Mengenal Kompleks Masjid Al-Aqsa
Al-Masjid
El-Aqsa merupakan nama arab yang berarti Masjid terjauh. 10 tahun
setelah Nabi Muhammad SAW menerima wahyu pertama, beliau melakukan
perjalanan malam dari Mekkah ke Baitul Maqdis (Jerusalem) dan kemudian
menuju langit ketujuh untuk menerima perintah sholat 5 waktu dari Allah,
peristiwa ini disebut Isra’ Miraj.
Sebelum
turun perintah menjadikan Mekkah sebagai kiblat sholat umat muslim,
selama 16 setengah bulan setelah Isra Miraj, Jerusalem dijadikan arah
kiblat.
Ketika
masih hidup, Nabi Muhammad SAW memerintahkan umat muslim untuk tak
hanya mengunjungi Mekkah tapi juga Masjid Al-Aqsa yang berjarak sekitar
2000 kilometer sebelah utara Mekkah.
Masjid
Al-Aqsa merupakan bangunan tertua kedua setelah Ka’bah di Mekkah, dan
tempat suci dan tempat terpenting ketiga setelah Mekkah dan Madinah.
Luas
kompleks Masjid Al-Aqsa sekitar 144.000 meter persegi, atau 1/6 dari
seluruh area yang dikelilingi tembok kota tua Jerusalem yang berdiri
saat ini. Dikenal juga sebagai Al Haram El Sharif atau oleh yahudi
disebut Kuil Sulaiman. Kompleks Masjid Al-Aqsa dapat menampung sekitar
400.000 jemaah (Masjid Al-Aqsa menampung sekitar 5.000 jamaah,
selebihnya sholat di kompleks yang ber-area terbuka).
Pembangunan
kembali kompleks Masjid Al-Aqsa dimulai 6 tahun setelah Nabi wafat oleh
Umar Bin Khattab. Beliau menginginkan untuk dibangun sebuah masjid di
selatan Foundation Stone (membelakangi Foundation Stone, menghadap
selatan/Mekkah). Pembangunan tersebut dilakukan oleh Khalifah Ummayah
Abd Al Malik Ibn Marwan dan diselesaikan oleh anaknya Al Walid 68 tahun
setelah Nabi wafat dengan diberi nama Masjid Al Aqsha.
Di
pusat kompleks Kuil Sulaiman, terdapat Foundation Stone yaitu batu
landasan yang dipercaya umat Yahudi sebagai tempat Yahweh menciptakan
alam semesta dan tempat Abraham mengorbankan Isaac.
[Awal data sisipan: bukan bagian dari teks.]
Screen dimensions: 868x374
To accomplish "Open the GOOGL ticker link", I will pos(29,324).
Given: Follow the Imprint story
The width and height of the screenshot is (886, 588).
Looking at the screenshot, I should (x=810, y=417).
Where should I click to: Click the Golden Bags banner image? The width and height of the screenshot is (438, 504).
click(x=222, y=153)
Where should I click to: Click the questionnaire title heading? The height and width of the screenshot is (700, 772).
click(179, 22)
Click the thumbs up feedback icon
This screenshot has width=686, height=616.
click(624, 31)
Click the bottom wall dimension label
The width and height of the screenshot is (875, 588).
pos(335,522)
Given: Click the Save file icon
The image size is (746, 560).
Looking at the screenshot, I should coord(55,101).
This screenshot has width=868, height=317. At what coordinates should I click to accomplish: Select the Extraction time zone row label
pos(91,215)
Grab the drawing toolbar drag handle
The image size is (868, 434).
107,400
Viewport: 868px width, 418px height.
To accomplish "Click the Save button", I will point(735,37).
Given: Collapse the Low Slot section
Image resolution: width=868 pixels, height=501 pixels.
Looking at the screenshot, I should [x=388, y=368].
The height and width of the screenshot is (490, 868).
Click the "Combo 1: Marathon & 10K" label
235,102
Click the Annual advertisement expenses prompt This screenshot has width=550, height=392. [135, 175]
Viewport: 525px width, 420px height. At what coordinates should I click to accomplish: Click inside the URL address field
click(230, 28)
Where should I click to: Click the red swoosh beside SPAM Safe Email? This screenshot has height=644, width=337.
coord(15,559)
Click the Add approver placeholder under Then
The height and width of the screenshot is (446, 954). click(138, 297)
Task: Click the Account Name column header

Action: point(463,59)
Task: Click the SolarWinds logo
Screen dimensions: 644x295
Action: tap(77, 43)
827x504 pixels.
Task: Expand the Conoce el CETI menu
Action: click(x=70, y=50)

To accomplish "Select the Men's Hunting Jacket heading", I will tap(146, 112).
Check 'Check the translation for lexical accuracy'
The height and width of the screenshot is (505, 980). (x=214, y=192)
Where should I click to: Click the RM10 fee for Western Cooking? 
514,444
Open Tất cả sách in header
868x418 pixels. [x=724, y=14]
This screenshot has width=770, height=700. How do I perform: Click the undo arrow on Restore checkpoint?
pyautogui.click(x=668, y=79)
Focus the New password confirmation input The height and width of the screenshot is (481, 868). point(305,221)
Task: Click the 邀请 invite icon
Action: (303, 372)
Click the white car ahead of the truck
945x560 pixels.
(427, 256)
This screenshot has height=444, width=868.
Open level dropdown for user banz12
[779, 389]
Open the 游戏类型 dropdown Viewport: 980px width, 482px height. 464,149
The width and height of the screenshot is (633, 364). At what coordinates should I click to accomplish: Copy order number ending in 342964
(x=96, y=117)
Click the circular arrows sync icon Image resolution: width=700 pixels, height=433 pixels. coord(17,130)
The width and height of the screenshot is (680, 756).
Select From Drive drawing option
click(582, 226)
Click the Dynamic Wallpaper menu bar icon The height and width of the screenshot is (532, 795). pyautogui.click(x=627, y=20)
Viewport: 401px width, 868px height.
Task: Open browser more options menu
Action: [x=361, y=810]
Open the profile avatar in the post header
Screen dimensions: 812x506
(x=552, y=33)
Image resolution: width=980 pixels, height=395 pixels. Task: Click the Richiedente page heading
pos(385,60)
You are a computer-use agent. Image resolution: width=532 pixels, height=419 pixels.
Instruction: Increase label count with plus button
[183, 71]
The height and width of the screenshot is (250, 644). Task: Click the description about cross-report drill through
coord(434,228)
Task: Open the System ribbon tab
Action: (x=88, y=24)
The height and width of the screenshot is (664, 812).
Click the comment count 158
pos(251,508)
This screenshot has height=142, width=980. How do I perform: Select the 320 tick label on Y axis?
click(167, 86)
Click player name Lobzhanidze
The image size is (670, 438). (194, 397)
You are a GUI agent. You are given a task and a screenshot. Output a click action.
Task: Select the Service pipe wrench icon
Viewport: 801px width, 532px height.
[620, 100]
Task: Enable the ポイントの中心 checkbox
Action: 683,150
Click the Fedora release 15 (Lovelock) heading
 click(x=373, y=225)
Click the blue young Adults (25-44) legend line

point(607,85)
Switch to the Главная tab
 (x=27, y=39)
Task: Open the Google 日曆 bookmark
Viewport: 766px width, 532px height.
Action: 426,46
Bagi umat Islam batu
ini adalah tempat Nabi Muhammad menjejakkan kakinya untuk Mi’raj. Untuk
melindungi batu ini, Khalifah Abd Al Malik Ibn Marwan membangun kubah
dan masjid polygon, yang kemudian terkenal dengan nama Dome of The Rock
(Kubah batu).
Kekeliruan antara Masjid Al-Aqsa dengan Dome of The Rock dan Agenda Israel menghapuskan Masjidil Aqsa
Masjidil
Aqsa merupakan kiblat pertama bagi Umat Islam sebelum dipindahkan ke
Ka’bah dengan perintah Allah SWT. Kini berada di dalam kawasan jajahan
Yahudi. Dalam keadaan yang demikian, disinyalir pihak Yahudi telah
mengambil kesempatan untuk mengelirukan pengetahuan Umat Islam dengan
mengedarkan gambar Dome of The Rock sebagai Masjidil Aqsa.
Tujuan
mereka hanyalah satu: untuk meruntuhkan Masjidil Aqsa yang sebenarnya
dan mendirikan kembali haikal Sulaiman. Saat ini, hanya “Tembok sebelah
Barat” yang tersisa dari bangunan kuil atau istana Sulaiman yang masih
berdiri, dan pada saat yang bersamaan tempat ini dinamakan “Tembok
Ratapan/Wailing Wall” oleh orang Yahudi. Apabila Umat Islam sendiri
sudah keliru dan sulit untuk membedakan Masjidil Aqsa yang sebenarnya,
maka semakin mudahlah tugas mereka untuk melaksanakan rencana tersebut,
karena bila Masjid Al-Aqsa diruntuhkan, kebanyakan umat tidak akan
menyadarinya.
Berikut
disertakan terjemahan surat yang ditulis dan dikirimkan oleh Dr. Marwan
kepada ketua pengarang harian “Al-Dastour” tentang kekeliruan umat dan
hubungannya dengan rencana zionis.
- Terdapat
beberapa kekeliruan antara Masjidil Aqsa dan The Dome of The Rock.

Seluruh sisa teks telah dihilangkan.